The gun control movement’s #MeToo moment

Student protesters in Washington D.C. Feb. 19. Photograph by Lori Shaull.

Student protesters in Washington D.C. Feb. 19. Photograph by Lori Shaull.

Just as The New York Times’ Harvey Weinstein series ignited #MeToo, so the shooting at Stoneman Douglas High School in Parkland, Florida, has galvanized a movement – and a generation – against gun violence in a way that we thought the Sandy Hook Elementary School shooting would but never did.

I know: We’ve been here before – too, too many times. But this time feels different as high school students have taken to the streets and to buses – latter-day Freedom Riders, Oprah Winfrey called them – to protest the absolute lunacy of children, and the rest of us, being held hostage by people who think their Second Amendment rights entitle them to assault weapons.

Why does their right to own guns that should only be in the hands of the professionals trump our peace of mind?

And speaking of Trumping and professionals, El Presidente – whose index card talking points included a staff reminder to express empathy to the survivors, that’s how narcissistic he is – thinks it’s a good idea to arm teachers. Not the ones who couldn’t shoot straight, mind you. But the principals and the ones who care about their students. Because only some teachers care about their students.

****************

▶ _REQUIREMENT A_:
Copy the stretch of the gun control article from "I know: We’ve been" through "to assault weapons.", word for word.

[Entries on where items appear]
****************

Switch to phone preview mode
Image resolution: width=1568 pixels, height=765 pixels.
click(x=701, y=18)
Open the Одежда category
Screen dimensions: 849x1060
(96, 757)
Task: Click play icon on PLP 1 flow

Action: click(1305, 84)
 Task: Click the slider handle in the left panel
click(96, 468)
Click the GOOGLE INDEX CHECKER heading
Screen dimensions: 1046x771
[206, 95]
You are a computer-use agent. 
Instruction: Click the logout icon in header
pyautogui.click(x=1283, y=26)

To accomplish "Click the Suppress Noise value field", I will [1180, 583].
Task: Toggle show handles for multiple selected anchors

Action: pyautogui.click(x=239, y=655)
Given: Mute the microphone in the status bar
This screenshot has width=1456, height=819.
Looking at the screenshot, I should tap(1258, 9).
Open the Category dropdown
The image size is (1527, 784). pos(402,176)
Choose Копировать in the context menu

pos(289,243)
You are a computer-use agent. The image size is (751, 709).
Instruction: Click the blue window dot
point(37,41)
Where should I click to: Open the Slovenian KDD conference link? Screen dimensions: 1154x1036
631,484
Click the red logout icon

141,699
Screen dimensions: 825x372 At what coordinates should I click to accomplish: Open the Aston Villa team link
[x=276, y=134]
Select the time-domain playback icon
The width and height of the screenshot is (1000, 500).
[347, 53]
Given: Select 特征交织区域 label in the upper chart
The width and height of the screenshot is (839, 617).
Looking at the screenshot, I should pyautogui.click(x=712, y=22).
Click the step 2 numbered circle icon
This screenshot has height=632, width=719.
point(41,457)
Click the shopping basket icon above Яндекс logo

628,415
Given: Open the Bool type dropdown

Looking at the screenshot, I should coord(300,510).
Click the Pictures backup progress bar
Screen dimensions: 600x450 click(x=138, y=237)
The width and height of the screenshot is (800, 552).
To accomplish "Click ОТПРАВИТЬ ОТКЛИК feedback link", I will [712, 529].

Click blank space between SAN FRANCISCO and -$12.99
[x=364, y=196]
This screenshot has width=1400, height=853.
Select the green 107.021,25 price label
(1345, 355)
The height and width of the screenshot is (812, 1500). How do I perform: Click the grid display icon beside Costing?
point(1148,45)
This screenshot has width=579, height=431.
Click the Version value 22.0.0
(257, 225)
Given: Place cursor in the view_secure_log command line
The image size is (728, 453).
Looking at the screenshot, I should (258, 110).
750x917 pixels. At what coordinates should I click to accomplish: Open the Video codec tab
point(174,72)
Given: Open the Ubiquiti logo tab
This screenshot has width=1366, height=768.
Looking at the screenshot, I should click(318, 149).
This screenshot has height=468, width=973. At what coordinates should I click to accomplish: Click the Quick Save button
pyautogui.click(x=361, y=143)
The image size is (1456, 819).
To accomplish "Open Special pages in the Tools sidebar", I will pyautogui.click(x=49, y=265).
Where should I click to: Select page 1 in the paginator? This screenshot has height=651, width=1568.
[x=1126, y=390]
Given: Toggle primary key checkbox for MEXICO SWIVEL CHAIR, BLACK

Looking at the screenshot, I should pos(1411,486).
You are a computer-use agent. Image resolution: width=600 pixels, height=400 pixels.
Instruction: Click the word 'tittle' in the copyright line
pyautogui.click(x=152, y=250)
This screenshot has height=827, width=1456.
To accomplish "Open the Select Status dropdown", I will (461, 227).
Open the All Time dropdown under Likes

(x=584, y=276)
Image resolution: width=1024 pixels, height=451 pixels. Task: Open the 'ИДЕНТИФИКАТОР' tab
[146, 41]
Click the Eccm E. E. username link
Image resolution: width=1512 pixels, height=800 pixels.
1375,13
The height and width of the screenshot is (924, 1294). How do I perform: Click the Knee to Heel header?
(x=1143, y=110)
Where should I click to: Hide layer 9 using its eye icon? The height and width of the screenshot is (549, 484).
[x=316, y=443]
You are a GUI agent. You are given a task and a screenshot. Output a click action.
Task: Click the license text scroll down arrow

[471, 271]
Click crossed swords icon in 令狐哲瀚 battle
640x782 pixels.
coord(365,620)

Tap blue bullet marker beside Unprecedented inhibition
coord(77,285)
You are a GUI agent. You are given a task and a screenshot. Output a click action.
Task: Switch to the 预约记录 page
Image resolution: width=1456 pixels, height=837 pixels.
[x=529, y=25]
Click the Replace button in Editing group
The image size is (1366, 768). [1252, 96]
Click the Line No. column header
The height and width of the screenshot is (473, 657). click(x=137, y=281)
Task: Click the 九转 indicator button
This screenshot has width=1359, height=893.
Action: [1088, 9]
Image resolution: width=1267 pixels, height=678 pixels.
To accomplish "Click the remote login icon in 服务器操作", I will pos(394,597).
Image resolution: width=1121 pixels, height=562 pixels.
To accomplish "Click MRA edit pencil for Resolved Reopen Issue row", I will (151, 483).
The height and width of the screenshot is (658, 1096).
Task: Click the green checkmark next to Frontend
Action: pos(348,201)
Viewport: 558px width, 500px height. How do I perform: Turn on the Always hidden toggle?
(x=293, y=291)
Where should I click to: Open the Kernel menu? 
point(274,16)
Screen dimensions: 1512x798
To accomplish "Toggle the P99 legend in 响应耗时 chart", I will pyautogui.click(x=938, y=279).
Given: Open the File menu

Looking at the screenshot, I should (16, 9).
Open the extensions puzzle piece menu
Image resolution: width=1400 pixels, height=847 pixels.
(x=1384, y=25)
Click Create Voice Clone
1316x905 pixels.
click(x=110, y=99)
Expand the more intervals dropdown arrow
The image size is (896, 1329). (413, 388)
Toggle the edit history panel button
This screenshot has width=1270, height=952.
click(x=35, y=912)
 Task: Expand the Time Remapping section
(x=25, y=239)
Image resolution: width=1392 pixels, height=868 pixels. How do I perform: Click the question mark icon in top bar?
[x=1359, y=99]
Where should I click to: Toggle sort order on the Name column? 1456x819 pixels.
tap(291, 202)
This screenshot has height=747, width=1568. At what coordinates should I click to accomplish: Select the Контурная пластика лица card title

****************

▶ _REQUIREMENT B_:
Repeat the rows verbatim, from the line containing "Task: Expand the Time Remapping section" through the last of the rows, including both ends.

▶ _WRITTEN SOLUTION A_:
I know: We’ve been here before – too, too many times. But this time feels different as high school students have taken to the streets and to buses – latter-day Freedom Riders, Oprah Winfrey called them – to protest the absolute lunacy of children, and the rest of us, being held hostage by people who think their Second Amendment rights entitle them to assault weapons.

▶ _WRITTEN SOLUTION B_:
 Task: Expand the Time Remapping section
(x=25, y=239)
Image resolution: width=1392 pixels, height=868 pixels. How do I perform: Click the question mark icon in top bar?
[x=1359, y=99]
Where should I click to: Toggle sort order on the Name column? 1456x819 pixels.
tap(291, 202)
This screenshot has height=747, width=1568. At what coordinates should I click to accomplish: Select the Контурная пластика лица card title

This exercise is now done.